Repeated vaccination with the same flu shot for a new strain can both boost existing antibodies and generate new ones, thereby broadening the immune response.

Creative artwork featuring colorized 3D prints of influenza virus particles (surface glycoprotein hemagglutinin in blue and neuraminidase in orange; the viral membrane is shown in a darker orange). Note: Not to scale. Image credit: NIAID (CC BY 2.0)

Vaccines are the most effective way to prevent many infectious diseases and millions of deaths worldwide every year. They work by training the immune system to react to a protein – the antigen – that is specific to a pathogen. In response, the body produces specific antibodies, large proteins that mark the invaders for destruction. This builds a memory of this particular pathogen, enabling them to fight future infections better.

Some vaccines contain antigens, while others contain weakened or inactivated viruses or bacteria. Newer vaccines often contain a blueprint for producing antigens, such as DNA or RNA, instead of an antigen.

Each year, the flu vaccine is updated to match the main flu strains in circulation. This is because the vaccine’s key component – the spike protein hemagglutinin (HA) – works best when it triggers antibodies that recognize and neutralize viruses with the same HA sequence.

A major obstacle to creating a universal flu vaccine is that influenza viruses constantly mutate, weakening the match between the vaccine and the virus. The problem is made worse because vaccines tend to produce antibodies that target the very parts of HA that change most frequently.

Repeated vaccination with the same flu shot (called vaccine boosting) was thought to strengthen the original immune response by increasing the number of antibodies targeting the same variable parts of HA. However, recent findings from studies on SARS-CoV-2 (the virus that causes COVID-19) suggest this is not always the case. Instead, repeated vaccination can both boost existing antibodies and generate new ones that target previously unrecognized regions of the antigen. This broader antibody response can help protect against variant viruses that share these newly recognized regions.

Deng, Tang et al. tested whether this antibody broadening also occurs with repeated influenza vaccination. The researchers evaluated data from a group of people who received the same flu vaccine for four consecutive years between 2013 to 2016, which included the new 2009 pandemic strain that many had never encountered before. The analyses showed that over time, their antibody responses became more diverse and capable of recognizing flu viruses spanning almost a century of evolution.

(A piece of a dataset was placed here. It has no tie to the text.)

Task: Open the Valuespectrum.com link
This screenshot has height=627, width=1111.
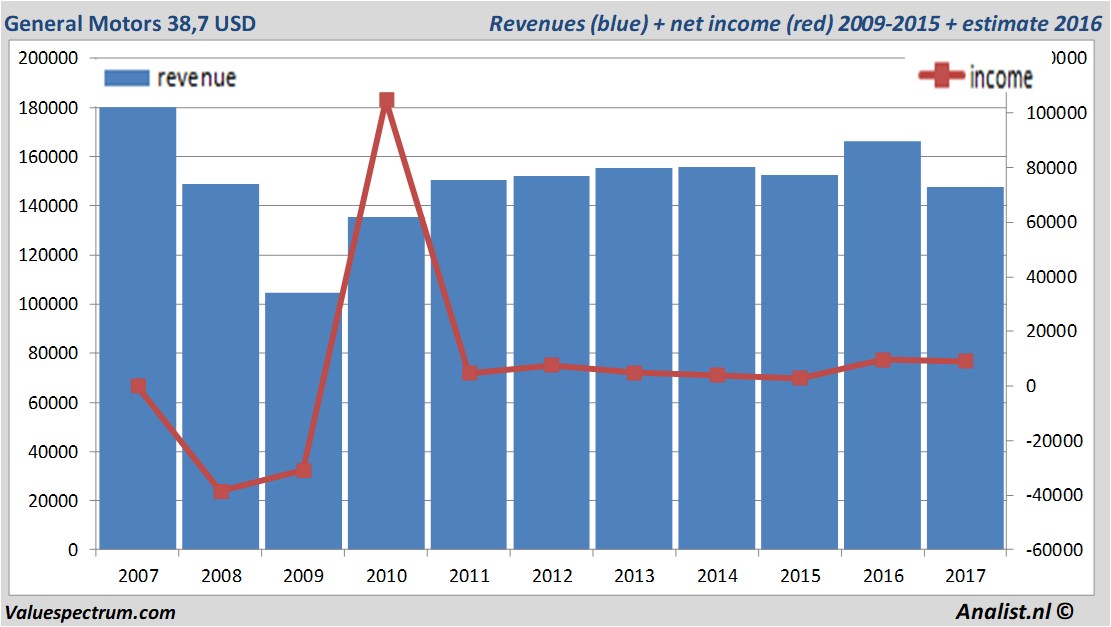Action: point(90,613)
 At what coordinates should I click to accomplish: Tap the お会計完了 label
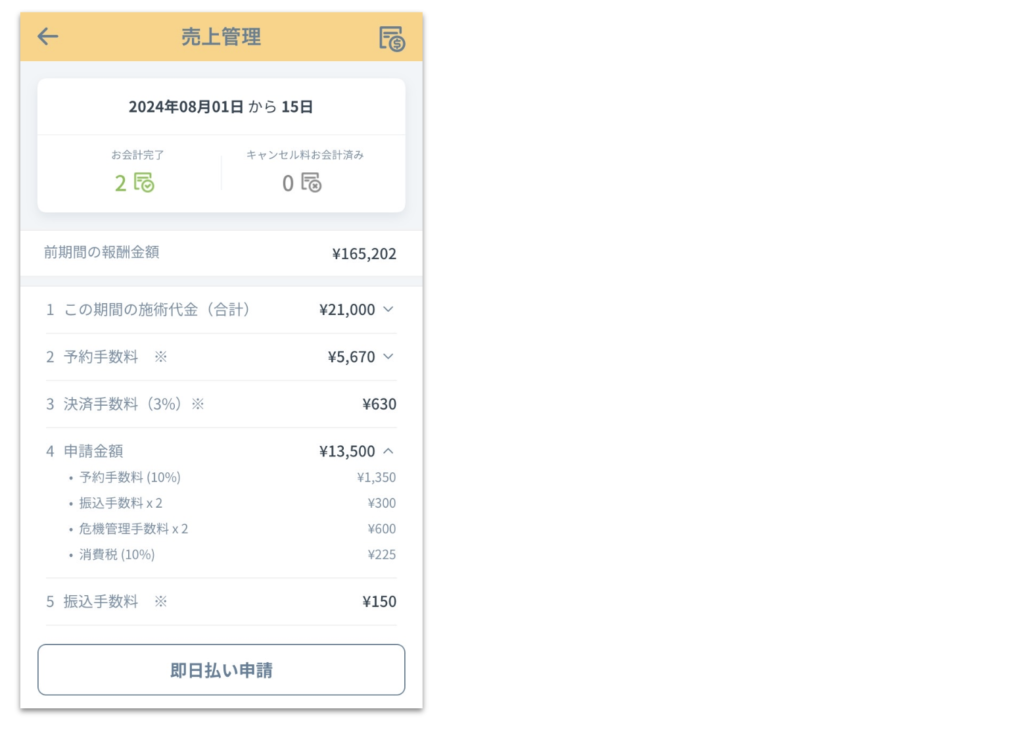point(138,155)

To understand how this happens, Deng, Tang et al. built a computational model to trace how a type of immune cell known as the B cells mature and diversify their antibody production after vaccination. The findings suggest that the broad antibody response during vaccination boosting is an inherent feature of the human immune system.

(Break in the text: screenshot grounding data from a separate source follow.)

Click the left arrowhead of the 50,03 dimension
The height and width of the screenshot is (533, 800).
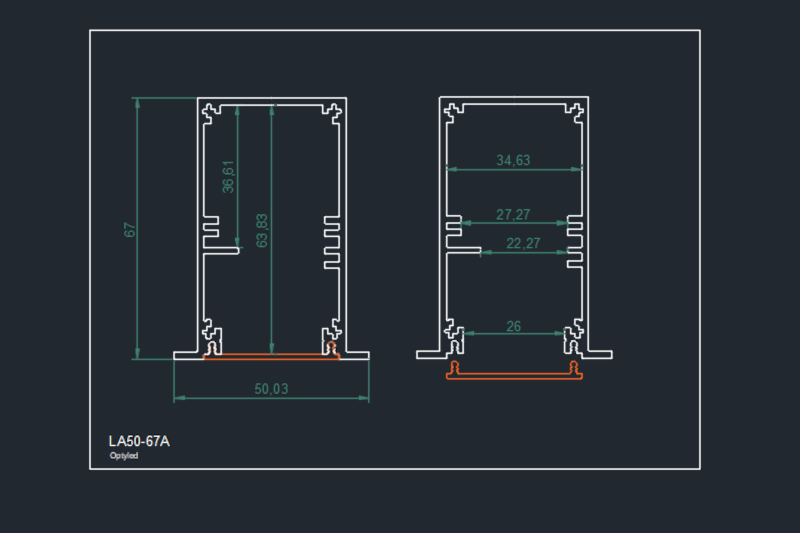tap(178, 398)
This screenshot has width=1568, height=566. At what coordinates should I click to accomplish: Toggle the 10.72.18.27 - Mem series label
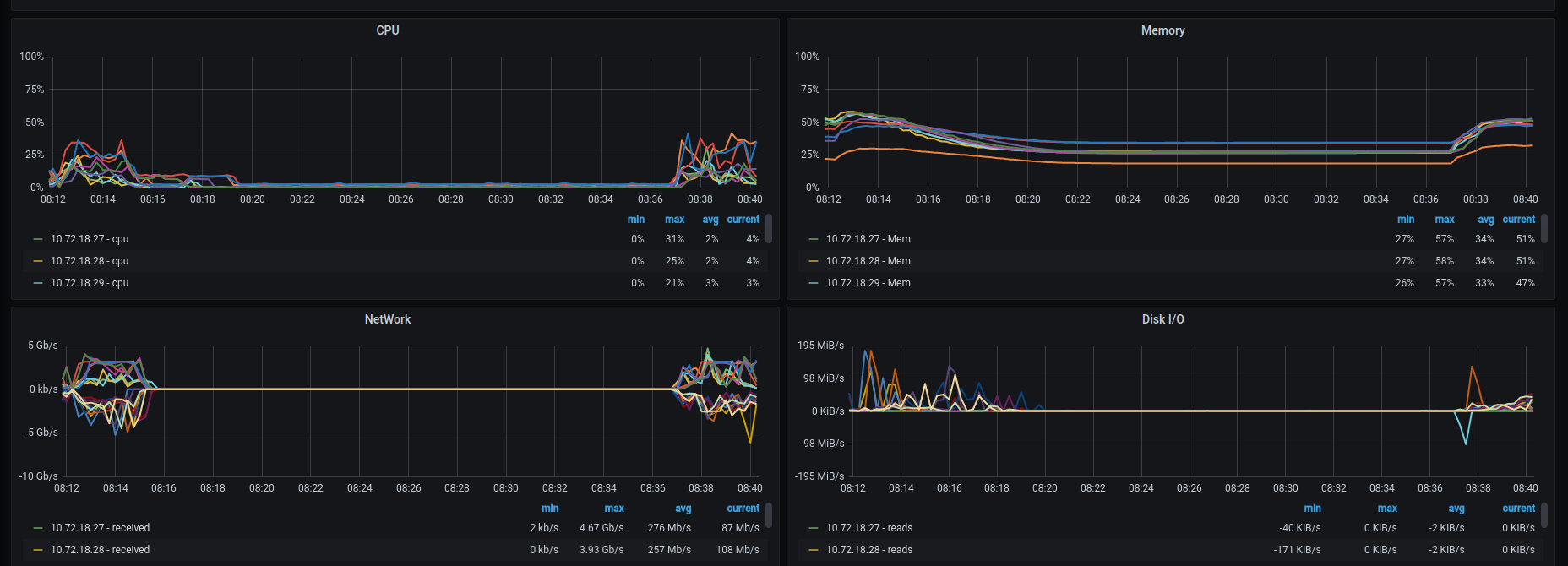coord(868,239)
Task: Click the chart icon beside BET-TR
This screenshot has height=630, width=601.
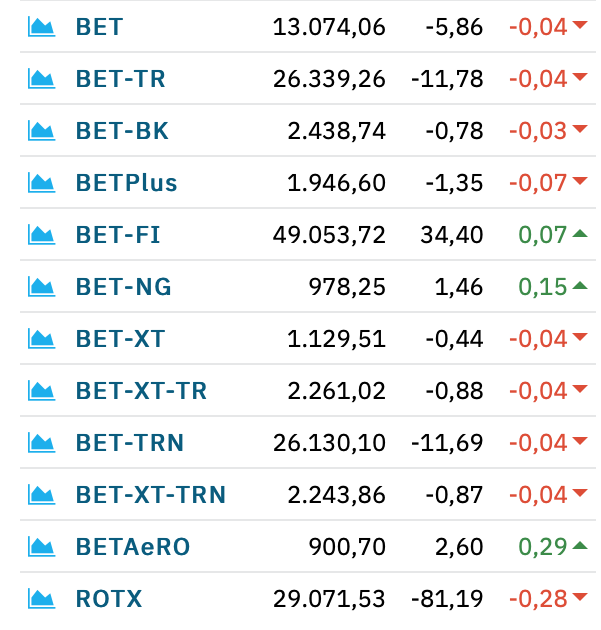Action: (x=41, y=79)
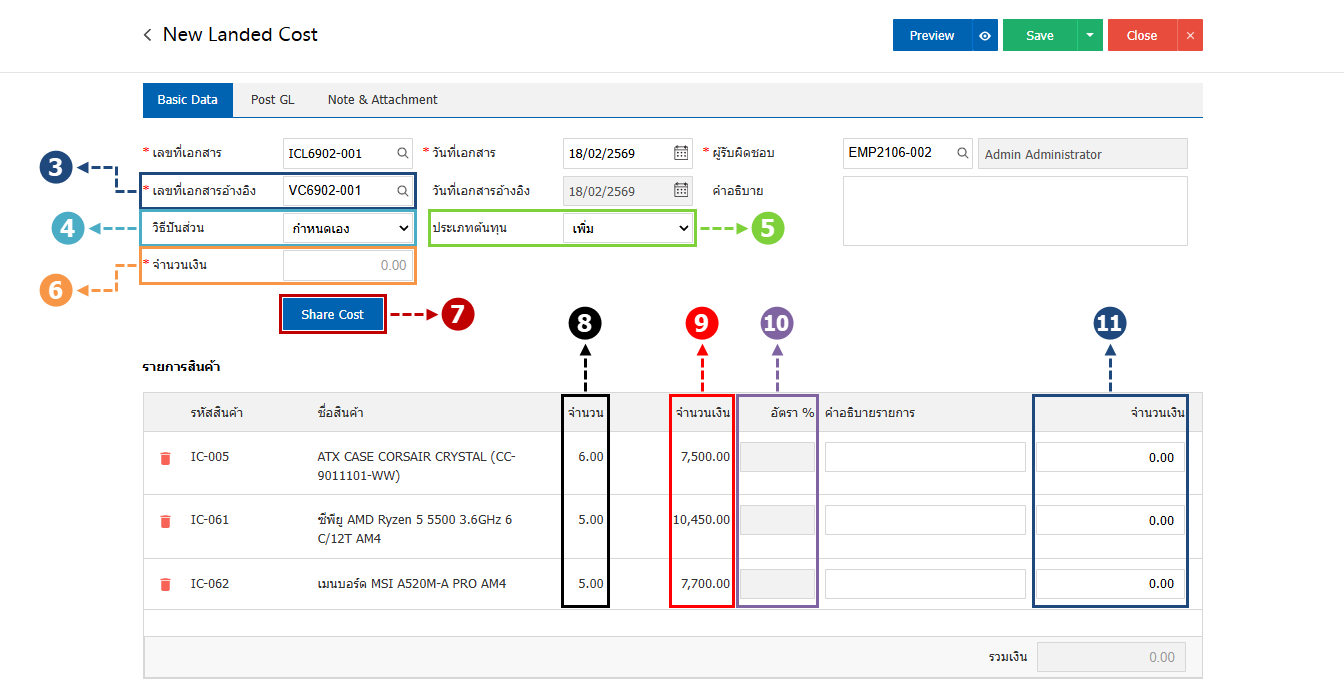Image resolution: width=1344 pixels, height=699 pixels.
Task: Open the calendar for the document date 18/02/2569
Action: coord(681,154)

The next step and challenge will be to harness the natural ability to broaden antibody responses for designing vaccines that can protect against strains that may emerge in the future. This could involve fine-tuning HA or other vaccine proteins to better guide the immune system toward producing a broadly protective set of antibodies. Importantly, this principle of immune broadening could apply to any vaccine antigen – not just influenza.